Ragusa. Generazione Zero, vince il bando “Forza!”

L’associazione Generazione Zero è stata tra le vincitrice del bando “FORZA!”, articolato in due linee di finanziamento: “FORZA! X” (per), da 60mila euro totali, rivolta ai piccoli progetti da mille fino a tremila euro e “FORZA! +”, da 40mila euro, per finanziare progetti più grandi (fino a ventimila euro) rivolta a cooperative, associazioni e start up no profit che facciano inclusione sociale e lavorativa.

Generazione Zero è tra le poche realtà associative in Italia ad aver ricevuto il finanziamento previsto per la linea FORZA! X e, in queste settimane, l’associazione sta portando avanti le attività progettuali del suo “Agitarsi, organizzarsi, studiare!” su tutto il territorio ibleo. Il percorso intrapreso è articolato in diverse fasi e azioni tese a coinvolgere i ragazzi e le ragazze di Ragusa, al fine di promuovere e valorizzare una cultura dei diritti puntando i riflettori su quattro temi portanti: ambiente, migranti, scuola e antimafia sociale. Durante il progetto i partecipanti stanno portando avanti la scrittura di articoli e la messa in onda di due trasmissioni radio online.
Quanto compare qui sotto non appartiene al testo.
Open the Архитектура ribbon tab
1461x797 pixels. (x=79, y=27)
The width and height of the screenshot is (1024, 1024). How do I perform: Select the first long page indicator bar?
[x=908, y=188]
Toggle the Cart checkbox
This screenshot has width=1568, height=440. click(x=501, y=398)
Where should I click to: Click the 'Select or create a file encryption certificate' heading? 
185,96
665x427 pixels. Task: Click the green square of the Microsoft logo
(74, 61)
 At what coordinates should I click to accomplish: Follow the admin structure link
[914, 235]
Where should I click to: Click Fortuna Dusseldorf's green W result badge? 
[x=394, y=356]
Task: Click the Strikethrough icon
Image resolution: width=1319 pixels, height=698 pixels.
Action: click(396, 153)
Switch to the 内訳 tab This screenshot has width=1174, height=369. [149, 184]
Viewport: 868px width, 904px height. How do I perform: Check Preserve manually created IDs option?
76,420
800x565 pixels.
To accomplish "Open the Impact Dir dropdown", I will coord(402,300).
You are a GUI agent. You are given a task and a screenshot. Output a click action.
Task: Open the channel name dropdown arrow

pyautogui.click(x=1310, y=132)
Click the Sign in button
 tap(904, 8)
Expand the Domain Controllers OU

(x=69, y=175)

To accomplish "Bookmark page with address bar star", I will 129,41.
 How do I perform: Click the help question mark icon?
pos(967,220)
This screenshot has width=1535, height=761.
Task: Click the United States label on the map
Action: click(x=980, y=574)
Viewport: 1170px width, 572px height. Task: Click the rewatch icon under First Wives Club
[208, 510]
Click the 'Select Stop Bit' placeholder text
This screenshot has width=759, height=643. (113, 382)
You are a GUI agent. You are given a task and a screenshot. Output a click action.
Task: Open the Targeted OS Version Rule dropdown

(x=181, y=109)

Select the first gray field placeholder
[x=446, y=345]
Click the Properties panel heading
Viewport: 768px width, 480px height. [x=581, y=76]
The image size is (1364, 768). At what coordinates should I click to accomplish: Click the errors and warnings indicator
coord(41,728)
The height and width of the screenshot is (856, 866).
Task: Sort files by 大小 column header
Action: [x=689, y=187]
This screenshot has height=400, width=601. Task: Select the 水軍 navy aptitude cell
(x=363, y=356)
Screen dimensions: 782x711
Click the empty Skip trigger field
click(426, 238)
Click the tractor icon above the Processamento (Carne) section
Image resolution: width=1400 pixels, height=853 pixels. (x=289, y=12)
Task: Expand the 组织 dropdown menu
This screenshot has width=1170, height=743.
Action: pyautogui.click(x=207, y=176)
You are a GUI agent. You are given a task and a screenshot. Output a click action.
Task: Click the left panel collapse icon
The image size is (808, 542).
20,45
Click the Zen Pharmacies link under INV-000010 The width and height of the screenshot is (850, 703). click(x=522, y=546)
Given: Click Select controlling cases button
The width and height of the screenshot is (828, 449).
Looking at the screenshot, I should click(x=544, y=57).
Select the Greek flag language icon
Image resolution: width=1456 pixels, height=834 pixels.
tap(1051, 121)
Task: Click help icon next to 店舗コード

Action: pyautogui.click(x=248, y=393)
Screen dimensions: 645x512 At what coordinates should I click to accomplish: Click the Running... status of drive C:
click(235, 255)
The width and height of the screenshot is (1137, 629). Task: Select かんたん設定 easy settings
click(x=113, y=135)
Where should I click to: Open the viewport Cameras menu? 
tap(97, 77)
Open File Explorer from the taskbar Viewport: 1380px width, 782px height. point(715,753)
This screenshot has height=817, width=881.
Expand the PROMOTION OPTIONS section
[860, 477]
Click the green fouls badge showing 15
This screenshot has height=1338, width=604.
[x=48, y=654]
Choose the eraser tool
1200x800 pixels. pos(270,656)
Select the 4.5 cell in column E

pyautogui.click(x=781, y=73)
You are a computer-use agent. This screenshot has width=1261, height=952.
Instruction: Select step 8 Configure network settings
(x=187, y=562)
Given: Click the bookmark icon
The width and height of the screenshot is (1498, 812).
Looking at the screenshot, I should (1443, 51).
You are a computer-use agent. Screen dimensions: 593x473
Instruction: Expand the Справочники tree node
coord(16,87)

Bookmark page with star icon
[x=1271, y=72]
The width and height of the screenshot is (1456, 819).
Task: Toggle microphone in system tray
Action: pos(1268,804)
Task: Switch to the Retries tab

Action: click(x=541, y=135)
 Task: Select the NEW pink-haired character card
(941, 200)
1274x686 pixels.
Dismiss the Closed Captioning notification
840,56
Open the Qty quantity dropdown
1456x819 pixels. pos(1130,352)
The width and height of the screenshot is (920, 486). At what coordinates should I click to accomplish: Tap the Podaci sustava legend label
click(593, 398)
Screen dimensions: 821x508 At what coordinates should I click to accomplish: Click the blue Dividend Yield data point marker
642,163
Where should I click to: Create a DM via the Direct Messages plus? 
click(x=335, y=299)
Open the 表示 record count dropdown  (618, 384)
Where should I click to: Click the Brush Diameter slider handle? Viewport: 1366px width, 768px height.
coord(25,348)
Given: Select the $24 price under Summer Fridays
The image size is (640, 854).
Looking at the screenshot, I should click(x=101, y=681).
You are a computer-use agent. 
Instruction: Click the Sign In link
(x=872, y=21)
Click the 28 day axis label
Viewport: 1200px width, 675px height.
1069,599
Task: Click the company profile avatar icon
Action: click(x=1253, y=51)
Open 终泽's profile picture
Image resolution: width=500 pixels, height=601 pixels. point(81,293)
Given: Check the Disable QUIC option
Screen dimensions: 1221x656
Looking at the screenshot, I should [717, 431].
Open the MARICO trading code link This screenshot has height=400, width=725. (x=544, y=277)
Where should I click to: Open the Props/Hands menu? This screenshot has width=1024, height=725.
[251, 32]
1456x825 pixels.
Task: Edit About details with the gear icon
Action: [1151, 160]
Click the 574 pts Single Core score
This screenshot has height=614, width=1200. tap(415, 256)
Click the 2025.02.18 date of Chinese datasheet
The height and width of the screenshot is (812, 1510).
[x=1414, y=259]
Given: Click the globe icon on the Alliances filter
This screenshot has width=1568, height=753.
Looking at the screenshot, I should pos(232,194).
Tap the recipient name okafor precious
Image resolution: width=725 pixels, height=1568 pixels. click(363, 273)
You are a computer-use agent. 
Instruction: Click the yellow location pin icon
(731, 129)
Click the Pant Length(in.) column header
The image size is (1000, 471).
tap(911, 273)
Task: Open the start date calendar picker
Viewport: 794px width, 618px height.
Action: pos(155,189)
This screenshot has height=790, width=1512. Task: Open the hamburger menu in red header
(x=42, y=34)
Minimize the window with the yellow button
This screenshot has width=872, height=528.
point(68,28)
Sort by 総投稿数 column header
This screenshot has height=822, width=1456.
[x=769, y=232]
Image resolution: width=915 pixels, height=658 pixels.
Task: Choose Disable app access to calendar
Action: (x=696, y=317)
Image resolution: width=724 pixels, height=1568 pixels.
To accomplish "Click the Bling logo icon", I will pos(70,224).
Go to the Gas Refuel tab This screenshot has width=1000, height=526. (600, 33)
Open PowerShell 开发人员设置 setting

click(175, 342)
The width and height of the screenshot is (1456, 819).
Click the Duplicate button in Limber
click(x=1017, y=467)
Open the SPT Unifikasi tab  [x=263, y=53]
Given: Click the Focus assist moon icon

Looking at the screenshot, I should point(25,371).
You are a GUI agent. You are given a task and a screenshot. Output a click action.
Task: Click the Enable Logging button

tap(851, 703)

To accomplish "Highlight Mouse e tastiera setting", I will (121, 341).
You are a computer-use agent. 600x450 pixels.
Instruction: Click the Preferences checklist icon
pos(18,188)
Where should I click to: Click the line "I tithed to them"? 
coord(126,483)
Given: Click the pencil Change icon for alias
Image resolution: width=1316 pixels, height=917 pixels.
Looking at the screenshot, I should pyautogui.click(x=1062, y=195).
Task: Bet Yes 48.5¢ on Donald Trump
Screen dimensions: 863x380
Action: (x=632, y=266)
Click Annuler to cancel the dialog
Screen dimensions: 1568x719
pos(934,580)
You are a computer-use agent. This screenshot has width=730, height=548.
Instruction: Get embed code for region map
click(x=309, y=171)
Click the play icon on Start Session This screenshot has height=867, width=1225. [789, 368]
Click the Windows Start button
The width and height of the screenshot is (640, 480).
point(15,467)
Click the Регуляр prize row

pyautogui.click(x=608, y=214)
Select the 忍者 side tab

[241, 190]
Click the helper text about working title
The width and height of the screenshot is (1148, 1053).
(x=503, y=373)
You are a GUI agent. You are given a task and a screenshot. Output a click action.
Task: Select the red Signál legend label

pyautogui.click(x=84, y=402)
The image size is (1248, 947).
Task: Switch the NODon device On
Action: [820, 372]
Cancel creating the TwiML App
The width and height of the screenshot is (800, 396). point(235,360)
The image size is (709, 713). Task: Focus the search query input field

Nei primi mesi del progetto è stata organizzata una formazione sui temi e le tecniche legati a queste attività.

Le prime fasi del progetto sono servite a costituire un gruppo coeso e con una forte identità sociale attorno al webmagazine https://www.generazionezero.org e che, prossimamente, sarà impegnato anche in radio con un programma durante la diretta della web-radio “Radio Golpe”. Tra gli importanti compiti dei juniors anche la redazione di un giornale cartaceo stampato e distribuito nelle scuole della città di Ragusa.

Ampio e fondamentale spazio viene dedicato alla formazione, grazie alla partecipazione di figure professionali del mondo della comunicazione per fornire ai giovani gli strumenti di base da utilizzare nel lavoro di redazione e nella radio.

Giulio Pitroso, presidente di Generazione Zero: “Il nostro progetto ha i suoi perni nelle periferie, quella vera e propria della Ragusa Nuova, costruita come un grande dormitorio pieno di giovani, e il quartiere attorno all’Ecce Homo, dove si è creato un ghetto abitato in massima parte da immigrati, dai loro figli siciliani e dai nostri anziani. Noi vogliamo fare qualcosa che valga più di una denuncia in favore di questi ragazzi e ragazze: vogliamo offrire ai giovani iblei una formazione dal basso che li aiuti a conoscere l’informazione e la partecipazione, vogliamo e stiamo dando loro gli strumenti per raccontare la realtà dalla loro prospettiva, che tanti adulti pretendono di conoscere meglio dei ragazzi stessi. Nel farlo, trattiamo argomenti veramente importanti e spesso dimenticati, con un focus speciale su archeomafie ed ecomafie”.